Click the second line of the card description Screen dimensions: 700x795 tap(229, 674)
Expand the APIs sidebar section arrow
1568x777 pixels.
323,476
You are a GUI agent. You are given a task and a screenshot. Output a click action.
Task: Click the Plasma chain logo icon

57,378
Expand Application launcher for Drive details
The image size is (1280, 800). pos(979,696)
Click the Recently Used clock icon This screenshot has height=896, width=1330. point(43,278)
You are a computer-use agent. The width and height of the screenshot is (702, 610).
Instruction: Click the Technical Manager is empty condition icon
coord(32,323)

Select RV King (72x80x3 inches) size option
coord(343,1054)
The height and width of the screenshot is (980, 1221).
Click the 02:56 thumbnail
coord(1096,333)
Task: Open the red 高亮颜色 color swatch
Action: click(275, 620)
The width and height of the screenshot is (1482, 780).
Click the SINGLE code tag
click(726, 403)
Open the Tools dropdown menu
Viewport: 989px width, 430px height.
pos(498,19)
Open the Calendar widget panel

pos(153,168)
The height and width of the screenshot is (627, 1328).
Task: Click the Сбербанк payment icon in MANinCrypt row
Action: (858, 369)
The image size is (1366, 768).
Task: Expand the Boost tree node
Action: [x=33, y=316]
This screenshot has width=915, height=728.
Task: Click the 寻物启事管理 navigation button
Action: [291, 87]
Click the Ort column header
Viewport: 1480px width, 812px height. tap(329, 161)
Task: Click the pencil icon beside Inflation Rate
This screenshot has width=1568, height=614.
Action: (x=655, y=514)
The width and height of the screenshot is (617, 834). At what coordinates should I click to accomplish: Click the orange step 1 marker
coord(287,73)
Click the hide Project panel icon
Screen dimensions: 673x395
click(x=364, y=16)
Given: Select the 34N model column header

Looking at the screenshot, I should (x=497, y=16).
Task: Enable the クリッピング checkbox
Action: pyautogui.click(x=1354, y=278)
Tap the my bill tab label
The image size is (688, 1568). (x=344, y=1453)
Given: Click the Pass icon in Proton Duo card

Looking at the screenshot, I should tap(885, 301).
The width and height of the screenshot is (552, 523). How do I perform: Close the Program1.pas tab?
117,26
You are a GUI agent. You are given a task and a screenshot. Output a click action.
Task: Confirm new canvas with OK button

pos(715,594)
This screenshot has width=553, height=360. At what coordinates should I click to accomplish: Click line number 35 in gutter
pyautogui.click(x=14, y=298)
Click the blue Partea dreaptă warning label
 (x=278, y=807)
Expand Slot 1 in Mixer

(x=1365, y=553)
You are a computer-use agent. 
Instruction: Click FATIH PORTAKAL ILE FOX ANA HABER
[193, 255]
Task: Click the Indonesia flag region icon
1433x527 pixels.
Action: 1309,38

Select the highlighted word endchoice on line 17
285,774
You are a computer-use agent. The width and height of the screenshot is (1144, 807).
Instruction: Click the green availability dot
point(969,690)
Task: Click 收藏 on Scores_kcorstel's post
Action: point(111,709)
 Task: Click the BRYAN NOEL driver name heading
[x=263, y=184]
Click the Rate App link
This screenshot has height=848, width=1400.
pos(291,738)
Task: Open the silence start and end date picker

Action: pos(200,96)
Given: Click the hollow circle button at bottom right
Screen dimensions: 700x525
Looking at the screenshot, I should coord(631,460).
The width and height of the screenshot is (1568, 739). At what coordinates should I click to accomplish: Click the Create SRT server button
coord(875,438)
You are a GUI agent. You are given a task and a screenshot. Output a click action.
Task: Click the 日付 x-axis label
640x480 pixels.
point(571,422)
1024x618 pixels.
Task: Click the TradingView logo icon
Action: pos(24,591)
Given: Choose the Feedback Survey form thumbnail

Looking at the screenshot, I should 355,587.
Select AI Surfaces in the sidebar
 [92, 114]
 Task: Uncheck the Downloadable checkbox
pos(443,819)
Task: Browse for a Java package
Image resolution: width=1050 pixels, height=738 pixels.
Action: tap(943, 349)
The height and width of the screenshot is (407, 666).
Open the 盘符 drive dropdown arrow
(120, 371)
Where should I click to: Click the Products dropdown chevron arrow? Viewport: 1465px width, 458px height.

**CHALLENGE:** Can you copy every one of the lines above, character for character, with nothing altered?

**SOLUTION:**
Click the second line of the card description Screen dimensions: 700x795 tap(229, 674)
Expand the APIs sidebar section arrow
1568x777 pixels.
323,476
You are a GUI agent. You are given a task and a screenshot. Output a click action.
Task: Click the Plasma chain logo icon

57,378
Expand Application launcher for Drive details
The image size is (1280, 800). pos(979,696)
Click the Recently Used clock icon This screenshot has height=896, width=1330. point(43,278)
You are a computer-use agent. The width and height of the screenshot is (702, 610).
Instruction: Click the Technical Manager is empty condition icon
coord(32,323)

Select RV King (72x80x3 inches) size option
coord(343,1054)
The height and width of the screenshot is (980, 1221).
Click the 02:56 thumbnail
coord(1096,333)
Task: Open the red 高亮颜色 color swatch
Action: click(275, 620)
The width and height of the screenshot is (1482, 780).
Click the SINGLE code tag
click(726, 403)
Open the Tools dropdown menu
Viewport: 989px width, 430px height.
pos(498,19)
Open the Calendar widget panel

pos(153,168)
The height and width of the screenshot is (627, 1328).
Task: Click the Сбербанк payment icon in MANinCrypt row
Action: (858, 369)
The image size is (1366, 768).
Task: Expand the Boost tree node
Action: [x=33, y=316]
This screenshot has width=915, height=728.
Task: Click the 寻物启事管理 navigation button
Action: [291, 87]
Click the Ort column header
Viewport: 1480px width, 812px height. tap(329, 161)
Task: Click the pencil icon beside Inflation Rate
This screenshot has width=1568, height=614.
Action: (x=655, y=514)
The width and height of the screenshot is (617, 834). At what coordinates should I click to accomplish: Click the orange step 1 marker
coord(287,73)
Click the hide Project panel icon
Screen dimensions: 673x395
click(x=364, y=16)
Given: Select the 34N model column header

Looking at the screenshot, I should (x=497, y=16).
Task: Enable the クリッピング checkbox
Action: pyautogui.click(x=1354, y=278)
Tap the my bill tab label
The image size is (688, 1568). (x=344, y=1453)
Given: Click the Pass icon in Proton Duo card

Looking at the screenshot, I should tap(885, 301).
The width and height of the screenshot is (552, 523). How do I perform: Close the Program1.pas tab?
117,26
You are a GUI agent. You are given a task and a screenshot. Output a click action.
Task: Confirm new canvas with OK button

pos(715,594)
This screenshot has width=553, height=360. At what coordinates should I click to accomplish: Click line number 35 in gutter
pyautogui.click(x=14, y=298)
Click the blue Partea dreaptă warning label
 (x=278, y=807)
Expand Slot 1 in Mixer

(x=1365, y=553)
You are a computer-use agent. 
Instruction: Click FATIH PORTAKAL ILE FOX ANA HABER
[193, 255]
Task: Click the Indonesia flag region icon
1433x527 pixels.
Action: 1309,38

Select the highlighted word endchoice on line 17
285,774
You are a computer-use agent. The width and height of the screenshot is (1144, 807).
Instruction: Click the green availability dot
point(969,690)
Task: Click 收藏 on Scores_kcorstel's post
Action: point(111,709)
 Task: Click the BRYAN NOEL driver name heading
[x=263, y=184]
Click the Rate App link
This screenshot has height=848, width=1400.
pos(291,738)
Task: Open the silence start and end date picker

Action: pos(200,96)
Given: Click the hollow circle button at bottom right
Screen dimensions: 700x525
Looking at the screenshot, I should coord(631,460).
The width and height of the screenshot is (1568, 739). At what coordinates should I click to accomplish: Click the Create SRT server button
coord(875,438)
You are a GUI agent. You are given a task and a screenshot. Output a click action.
Task: Click the 日付 x-axis label
640x480 pixels.
point(571,422)
1024x618 pixels.
Task: Click the TradingView logo icon
Action: pos(24,591)
Given: Choose the Feedback Survey form thumbnail

Looking at the screenshot, I should 355,587.
Select AI Surfaces in the sidebar
 [92, 114]
 Task: Uncheck the Downloadable checkbox
pos(443,819)
Task: Browse for a Java package
Image resolution: width=1050 pixels, height=738 pixels.
Action: tap(943, 349)
The height and width of the screenshot is (407, 666).
Open the 盘符 drive dropdown arrow
(120, 371)
Where should I click to: Click the Products dropdown chevron arrow? Viewport: 1465px width, 458px height.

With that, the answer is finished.